Task description:
Only one stretch of the listing below is wanted. Begin at the line that has "Click the Toronto, Ontario, Canada", stop after the line that has "Image resolution: width=616", and repeat every line in between exactly.

Data in this exercise:
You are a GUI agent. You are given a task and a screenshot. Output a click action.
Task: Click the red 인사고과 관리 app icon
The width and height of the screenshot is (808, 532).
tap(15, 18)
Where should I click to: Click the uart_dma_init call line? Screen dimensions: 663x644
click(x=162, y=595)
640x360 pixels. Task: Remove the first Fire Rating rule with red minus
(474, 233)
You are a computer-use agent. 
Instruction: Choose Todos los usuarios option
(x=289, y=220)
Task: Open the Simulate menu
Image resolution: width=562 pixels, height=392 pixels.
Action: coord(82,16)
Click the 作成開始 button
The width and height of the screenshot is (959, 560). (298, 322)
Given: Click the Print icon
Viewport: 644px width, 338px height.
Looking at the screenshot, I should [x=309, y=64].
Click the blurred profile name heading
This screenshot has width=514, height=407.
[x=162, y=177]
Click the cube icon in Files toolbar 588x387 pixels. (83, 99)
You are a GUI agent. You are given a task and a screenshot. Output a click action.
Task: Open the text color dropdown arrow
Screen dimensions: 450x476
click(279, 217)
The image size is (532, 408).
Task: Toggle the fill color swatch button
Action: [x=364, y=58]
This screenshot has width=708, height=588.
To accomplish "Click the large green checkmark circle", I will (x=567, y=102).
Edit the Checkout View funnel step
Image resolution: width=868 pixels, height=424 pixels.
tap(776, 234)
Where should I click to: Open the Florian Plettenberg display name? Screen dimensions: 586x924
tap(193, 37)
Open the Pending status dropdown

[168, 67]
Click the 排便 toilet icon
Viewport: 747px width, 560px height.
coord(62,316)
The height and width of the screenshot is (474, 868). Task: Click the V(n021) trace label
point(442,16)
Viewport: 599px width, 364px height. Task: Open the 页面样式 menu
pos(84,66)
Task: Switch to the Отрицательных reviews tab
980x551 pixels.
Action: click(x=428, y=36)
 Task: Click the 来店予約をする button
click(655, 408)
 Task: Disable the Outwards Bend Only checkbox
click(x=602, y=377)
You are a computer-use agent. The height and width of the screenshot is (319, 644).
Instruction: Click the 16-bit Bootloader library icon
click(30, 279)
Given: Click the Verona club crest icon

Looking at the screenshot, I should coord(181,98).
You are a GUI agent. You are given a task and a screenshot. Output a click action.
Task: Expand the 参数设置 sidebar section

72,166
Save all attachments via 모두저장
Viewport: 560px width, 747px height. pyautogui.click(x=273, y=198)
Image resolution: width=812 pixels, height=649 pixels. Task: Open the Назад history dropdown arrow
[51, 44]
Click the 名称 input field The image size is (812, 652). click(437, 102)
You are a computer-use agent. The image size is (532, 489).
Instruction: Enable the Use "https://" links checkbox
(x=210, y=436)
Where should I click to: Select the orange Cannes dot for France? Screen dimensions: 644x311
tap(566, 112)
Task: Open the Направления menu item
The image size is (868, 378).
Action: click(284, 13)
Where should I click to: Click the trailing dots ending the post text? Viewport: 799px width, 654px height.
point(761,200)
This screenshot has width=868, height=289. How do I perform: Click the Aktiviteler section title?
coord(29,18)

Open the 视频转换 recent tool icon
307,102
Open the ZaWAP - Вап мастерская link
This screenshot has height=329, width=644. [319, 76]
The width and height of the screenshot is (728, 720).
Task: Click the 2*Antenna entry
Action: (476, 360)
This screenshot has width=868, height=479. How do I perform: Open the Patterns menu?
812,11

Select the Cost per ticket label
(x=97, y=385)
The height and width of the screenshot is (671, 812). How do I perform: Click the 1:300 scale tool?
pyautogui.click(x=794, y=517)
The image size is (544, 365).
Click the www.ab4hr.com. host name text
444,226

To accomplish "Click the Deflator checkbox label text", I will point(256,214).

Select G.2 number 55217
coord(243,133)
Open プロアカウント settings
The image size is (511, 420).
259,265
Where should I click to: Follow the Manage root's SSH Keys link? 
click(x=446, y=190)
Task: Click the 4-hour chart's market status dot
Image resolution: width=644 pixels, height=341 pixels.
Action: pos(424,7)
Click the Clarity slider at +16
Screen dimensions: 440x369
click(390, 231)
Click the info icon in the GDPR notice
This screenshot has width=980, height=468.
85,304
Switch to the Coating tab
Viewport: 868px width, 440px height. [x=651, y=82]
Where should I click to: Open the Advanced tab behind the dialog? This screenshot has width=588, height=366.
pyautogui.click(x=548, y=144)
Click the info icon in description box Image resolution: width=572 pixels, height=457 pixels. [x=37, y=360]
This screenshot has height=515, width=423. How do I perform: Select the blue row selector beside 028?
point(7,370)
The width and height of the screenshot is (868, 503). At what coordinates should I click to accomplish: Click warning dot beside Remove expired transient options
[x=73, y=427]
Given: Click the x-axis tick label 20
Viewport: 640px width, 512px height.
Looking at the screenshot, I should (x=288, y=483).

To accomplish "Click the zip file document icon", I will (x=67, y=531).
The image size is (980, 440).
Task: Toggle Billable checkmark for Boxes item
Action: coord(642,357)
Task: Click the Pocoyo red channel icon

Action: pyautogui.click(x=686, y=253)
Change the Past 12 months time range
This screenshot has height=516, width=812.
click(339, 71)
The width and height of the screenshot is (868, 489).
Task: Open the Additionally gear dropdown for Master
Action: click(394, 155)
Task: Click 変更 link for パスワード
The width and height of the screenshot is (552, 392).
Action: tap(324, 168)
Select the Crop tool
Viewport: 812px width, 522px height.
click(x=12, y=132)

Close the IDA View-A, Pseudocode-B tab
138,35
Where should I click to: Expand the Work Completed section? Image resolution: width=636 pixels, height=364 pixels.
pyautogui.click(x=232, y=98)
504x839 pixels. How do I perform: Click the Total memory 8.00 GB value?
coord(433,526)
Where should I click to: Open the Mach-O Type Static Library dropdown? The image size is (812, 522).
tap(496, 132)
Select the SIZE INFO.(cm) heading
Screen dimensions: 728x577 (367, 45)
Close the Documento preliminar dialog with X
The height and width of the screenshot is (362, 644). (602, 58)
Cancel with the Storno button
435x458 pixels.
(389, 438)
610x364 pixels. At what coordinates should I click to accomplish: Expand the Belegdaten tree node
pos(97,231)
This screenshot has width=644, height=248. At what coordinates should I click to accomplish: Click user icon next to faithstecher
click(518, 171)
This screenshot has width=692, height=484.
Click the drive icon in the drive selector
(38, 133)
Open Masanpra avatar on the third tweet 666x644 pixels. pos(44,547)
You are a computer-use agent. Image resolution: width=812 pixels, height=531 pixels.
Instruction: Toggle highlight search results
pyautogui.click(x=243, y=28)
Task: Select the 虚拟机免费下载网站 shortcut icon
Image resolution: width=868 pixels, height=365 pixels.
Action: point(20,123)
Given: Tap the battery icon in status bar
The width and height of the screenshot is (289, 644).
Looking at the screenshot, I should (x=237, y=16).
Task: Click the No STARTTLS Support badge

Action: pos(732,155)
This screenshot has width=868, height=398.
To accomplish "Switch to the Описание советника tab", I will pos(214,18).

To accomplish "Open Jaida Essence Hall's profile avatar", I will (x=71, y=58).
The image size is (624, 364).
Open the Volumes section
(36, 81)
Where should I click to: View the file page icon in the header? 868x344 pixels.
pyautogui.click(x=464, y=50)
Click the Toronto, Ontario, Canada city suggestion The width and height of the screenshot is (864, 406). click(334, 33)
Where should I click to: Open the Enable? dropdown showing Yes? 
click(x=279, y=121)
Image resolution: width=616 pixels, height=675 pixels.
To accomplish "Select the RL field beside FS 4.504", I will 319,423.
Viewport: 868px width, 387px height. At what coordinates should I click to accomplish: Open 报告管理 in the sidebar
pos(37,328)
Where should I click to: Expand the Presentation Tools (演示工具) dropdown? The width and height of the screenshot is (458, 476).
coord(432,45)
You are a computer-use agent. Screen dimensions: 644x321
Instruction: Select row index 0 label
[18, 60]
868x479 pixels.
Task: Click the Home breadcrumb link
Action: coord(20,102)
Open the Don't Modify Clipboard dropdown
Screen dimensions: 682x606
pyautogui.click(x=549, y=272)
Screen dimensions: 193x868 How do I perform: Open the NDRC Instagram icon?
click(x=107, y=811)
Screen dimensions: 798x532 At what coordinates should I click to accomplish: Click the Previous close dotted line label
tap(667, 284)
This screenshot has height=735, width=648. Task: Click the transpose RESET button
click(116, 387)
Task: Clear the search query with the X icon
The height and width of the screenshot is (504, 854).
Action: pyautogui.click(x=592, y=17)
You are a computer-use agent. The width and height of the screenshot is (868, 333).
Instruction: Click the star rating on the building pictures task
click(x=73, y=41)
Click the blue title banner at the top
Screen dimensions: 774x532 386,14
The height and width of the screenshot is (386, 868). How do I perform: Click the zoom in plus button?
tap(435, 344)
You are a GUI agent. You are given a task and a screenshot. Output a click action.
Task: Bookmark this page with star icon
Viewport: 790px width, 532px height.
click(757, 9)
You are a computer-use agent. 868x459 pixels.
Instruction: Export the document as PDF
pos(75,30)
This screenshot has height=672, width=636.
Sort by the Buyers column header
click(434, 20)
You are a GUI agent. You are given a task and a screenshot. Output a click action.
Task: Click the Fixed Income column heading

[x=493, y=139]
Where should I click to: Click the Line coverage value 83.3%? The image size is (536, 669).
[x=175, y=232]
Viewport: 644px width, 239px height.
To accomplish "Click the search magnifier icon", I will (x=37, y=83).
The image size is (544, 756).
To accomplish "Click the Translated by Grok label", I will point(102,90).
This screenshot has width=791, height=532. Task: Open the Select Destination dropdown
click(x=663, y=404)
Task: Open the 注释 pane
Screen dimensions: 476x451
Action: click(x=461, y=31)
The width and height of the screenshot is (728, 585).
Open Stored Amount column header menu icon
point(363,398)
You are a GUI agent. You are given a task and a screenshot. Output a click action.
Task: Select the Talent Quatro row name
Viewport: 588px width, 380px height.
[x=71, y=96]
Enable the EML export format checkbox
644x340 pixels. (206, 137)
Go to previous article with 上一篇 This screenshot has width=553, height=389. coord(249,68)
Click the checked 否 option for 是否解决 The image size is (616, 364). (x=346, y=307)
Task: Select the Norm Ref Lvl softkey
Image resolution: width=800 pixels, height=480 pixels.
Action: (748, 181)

Task result:
Click the Toronto, Ontario, Canada city suggestion The width and height of the screenshot is (864, 406). click(334, 33)
Where should I click to: Open the Enable? dropdown showing Yes? 
click(x=279, y=121)
Image resolution: width=616 pixels, height=675 pixels.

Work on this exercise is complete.